Response of left ventricular volume to exercise in man assessed by radionuclide equilibrium angiography.
Author(s) -
Robert A. Slutsky,
Joel S. Karliner,
Donald R. Ricci,
Gerhard Schüler,
Matthias Pfisterer,
Kirk E. Peterson,
William L. Ashburn
Publication year - 1979
Publication title -
circulation
Language(s) - English
Resource type - Journals
SCImago Journal Rank - 7.795
H-Index - 607
eISSN - 1524-4539
pISSN - 0009-7322
DOI - 10.1161/01.cir.60.3.565
Subject(s) - medicine , radionuclide angiography , radionuclide , cardiology , angiography , nuclear medicine , radiology , ejection fraction , heart failure , physics , quantum mechanics
To assess the effects of exercise on left ventricular volumes we studied 10 normal men, 15 patients with coronary disease who developed angina pectoris during exercise, and 10 patients with known coronary disease who did not develop angina during exercise. Each subject performed supine bicycle exercise under a mobile, single-crystal scintillation camera until angina or fatigue occurred. Technetium-99m bound to human serum albumin was the imaging agent. Data were collected at rest and during the last 2 minutes of each 3-minute stage of exercise and for 10 minutes after exercise. Volumes were calculated by a new radionuclide technique that correlates well with cineangiography and is expressed in nondimensional units. In normal subjects, the end-diastolic volume (EDV) at rest was not different from that at peak exercise: 15.8 ± 6.1 (SD) vs 15.2 ± 7 (NS). The end-systolic volume (ESV) decreased from 5.6 ± 2.9 to 2.6 ± 1.6 at peak exercise (p < 0.01). ESV decreased progressively in all but two of 30 exercise periods.
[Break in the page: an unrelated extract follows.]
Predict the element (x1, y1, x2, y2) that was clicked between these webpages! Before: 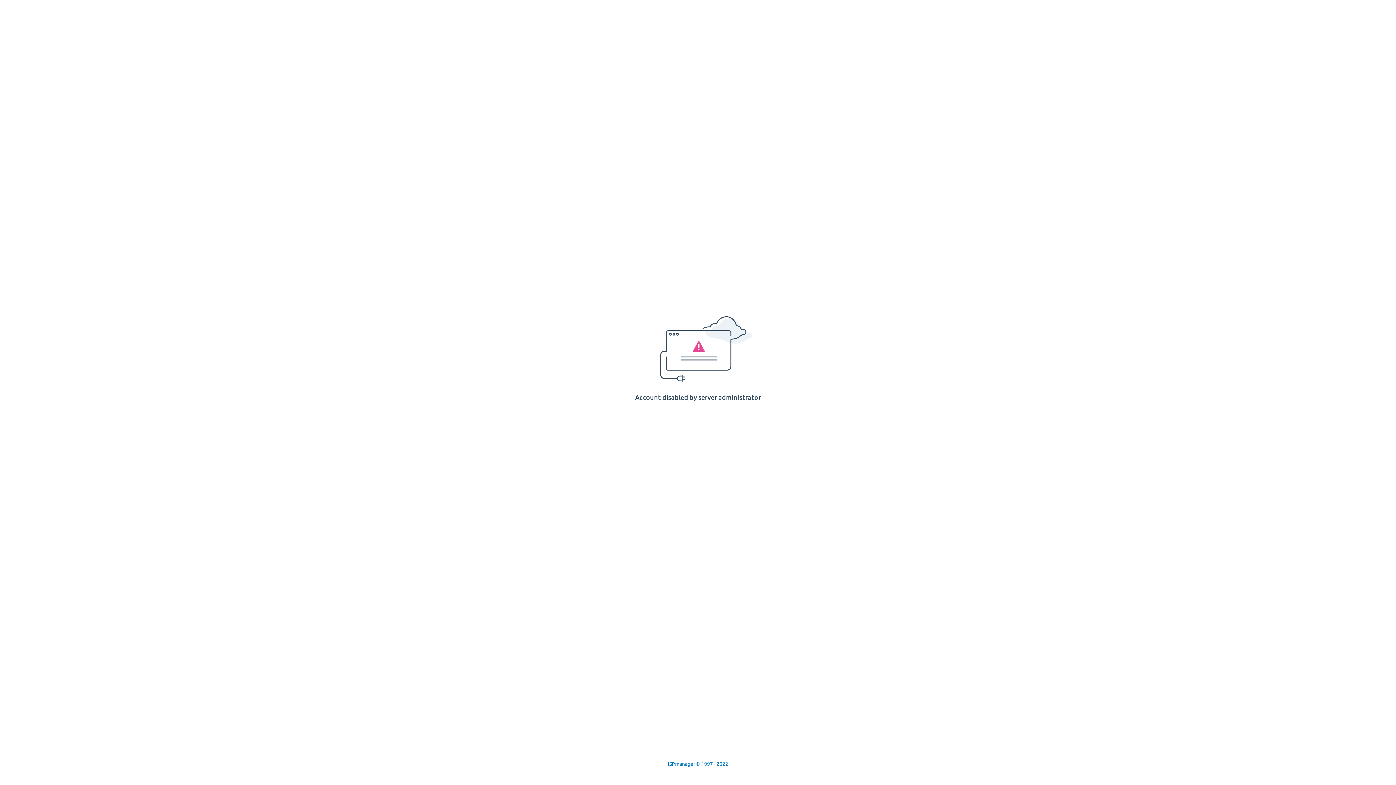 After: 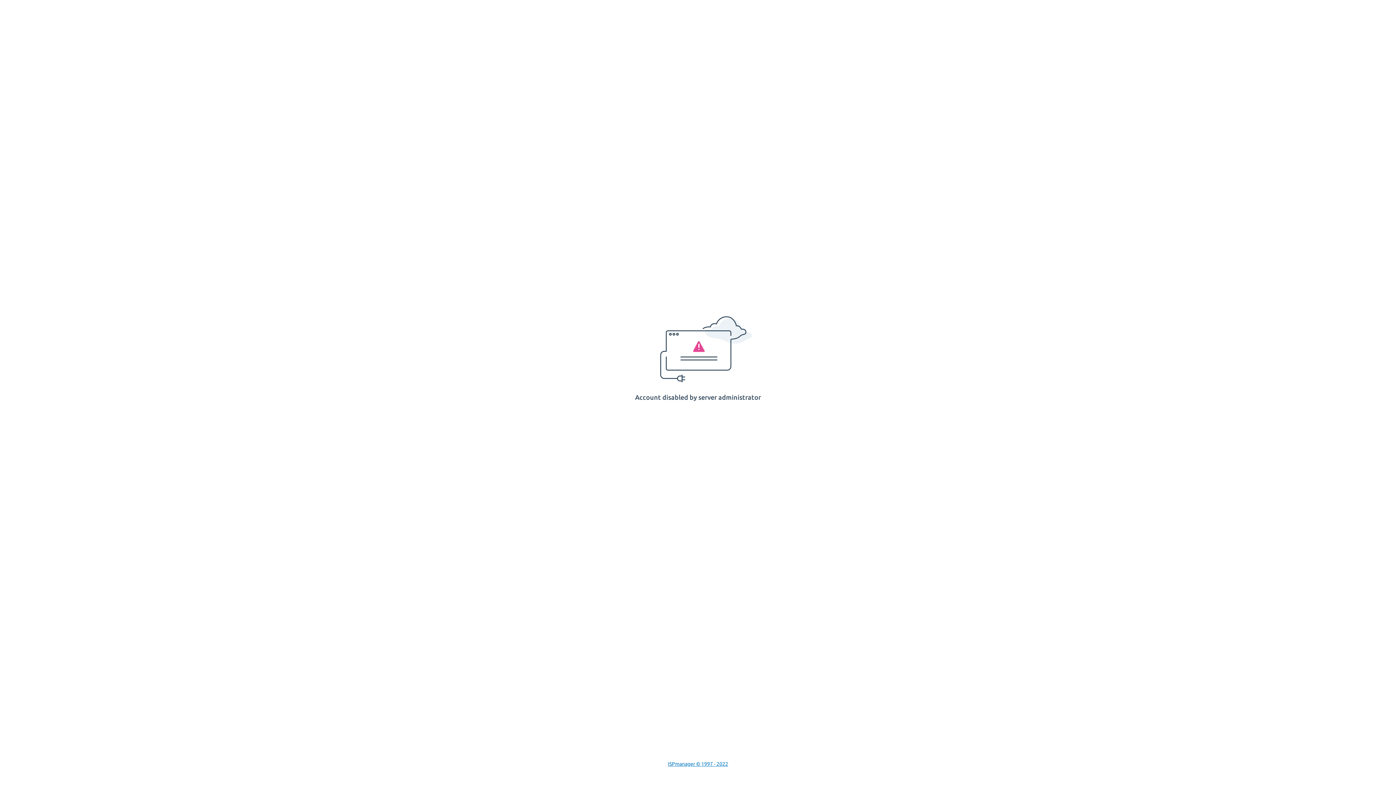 Action: label: ISPmanager © 1997 - 2022 bbox: (668, 761, 728, 767)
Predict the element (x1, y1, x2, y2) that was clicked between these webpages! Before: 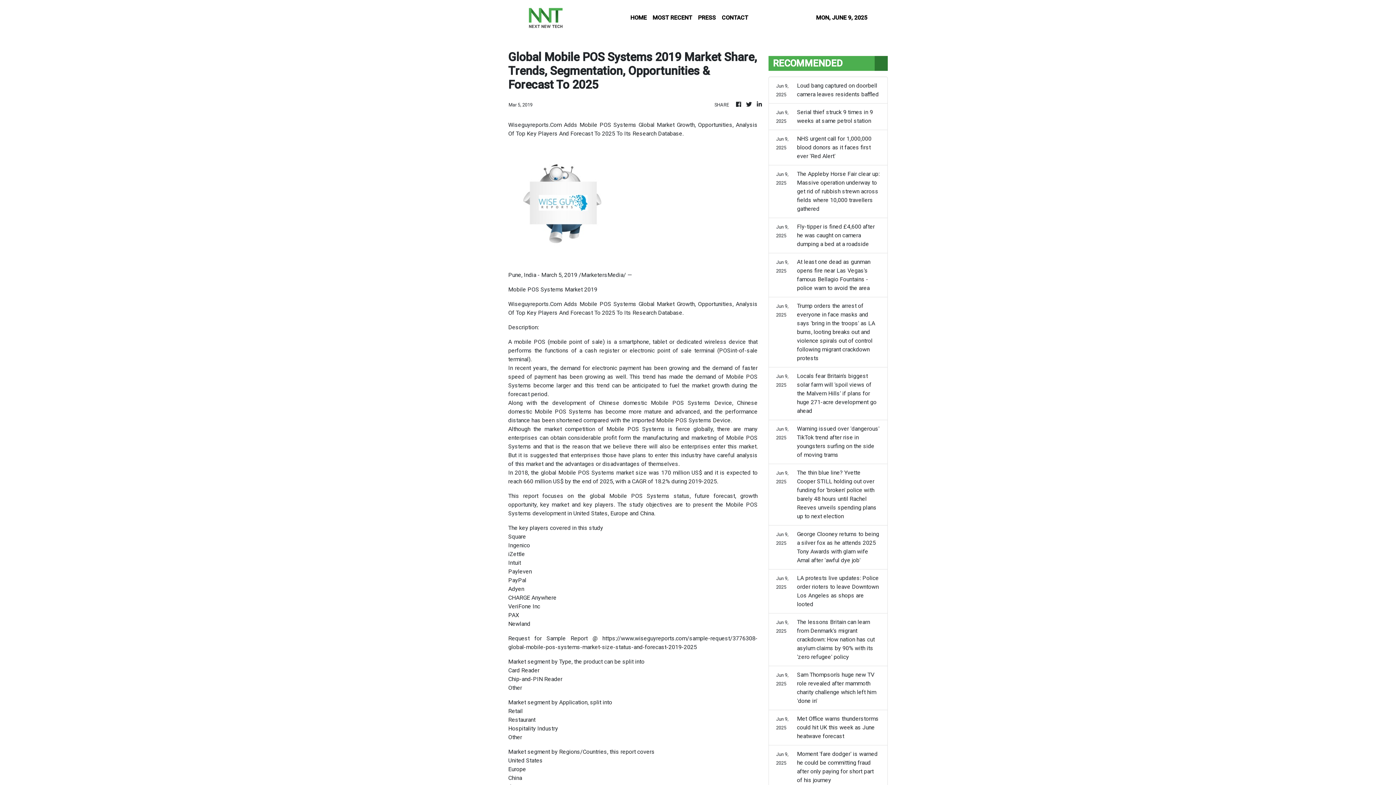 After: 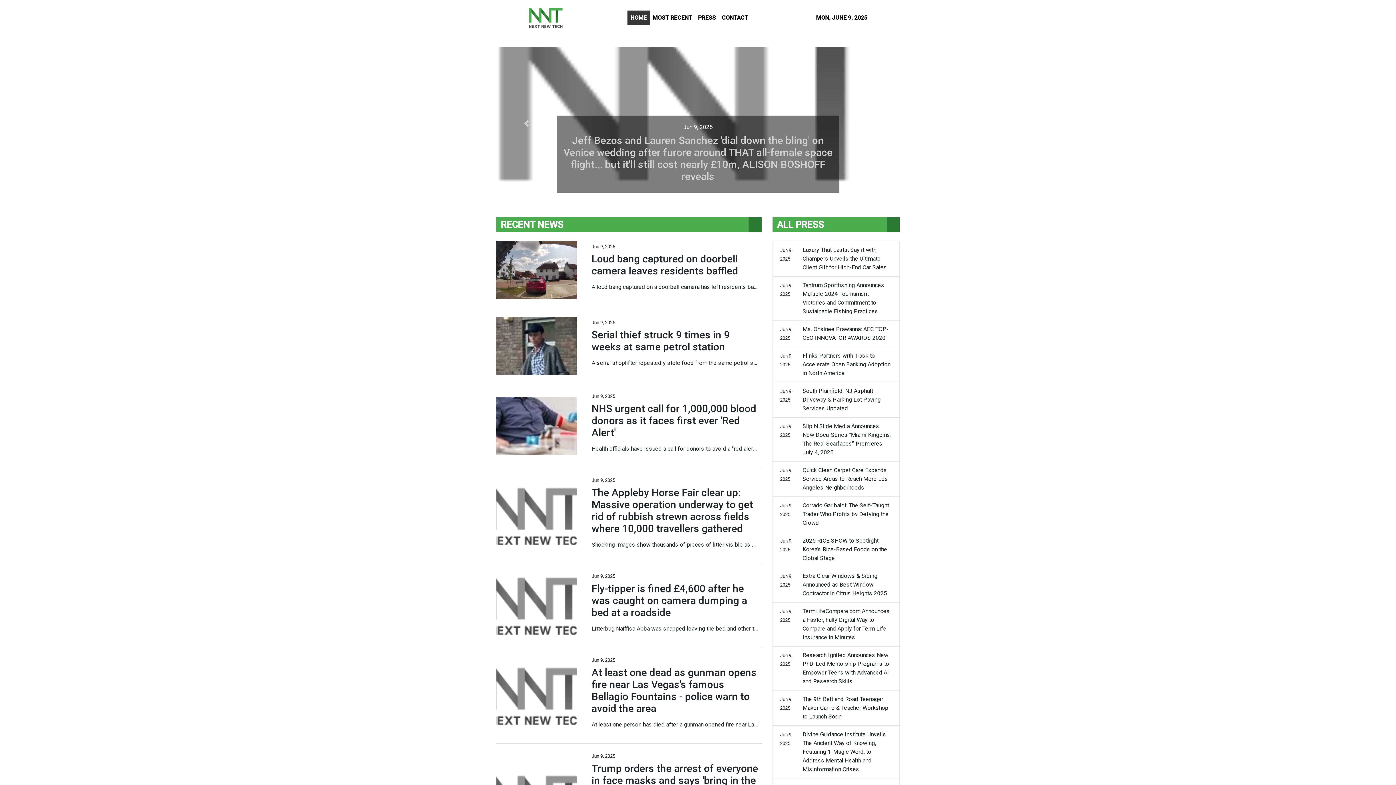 Action: bbox: (755, 100, 763, 109)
Angina patients had a larger EDV (p < 0.01) at rest and during chest pain (p < 0.01) than normals. Angina patients increased their ESV from 10.9 ± 6.7 to 14.2 ± 7.5 during chest pain (p < 0.001), resulting in a decreased ejection fraction (EF) (0.57 ± 0.15 to 0.45 ± 0.16, p < 0.001). All angina patients had a higher ESV during chest pain than during the exercise stage before chest pain. As a group, patients who did not develop angina had a lower EDV at rest and peak exercise than those who did develop angina: 14.8 vs 23.5 (p < 0.01) and 13.7 vs 23.5 (p < 0.01), respectively. The ESV went from 8.1 ± 4.1 at rest to 7.3 ± 5.3 at peak exercise, and the EF from 0.45 ± 0.12 to 0.50 ± 0.16 (all NS). We conclude: that the EF increases during exercise due to a decrease in ESV; that the EF in patients with angina decreases because of an increase in ESV; and that the EF in coronary disease patients without angina shows no change because there is no significant change in the ESV. Radionuclide equilibrium angiography may prove useful for assessing EF and volume changes in patients with coronary artery disease.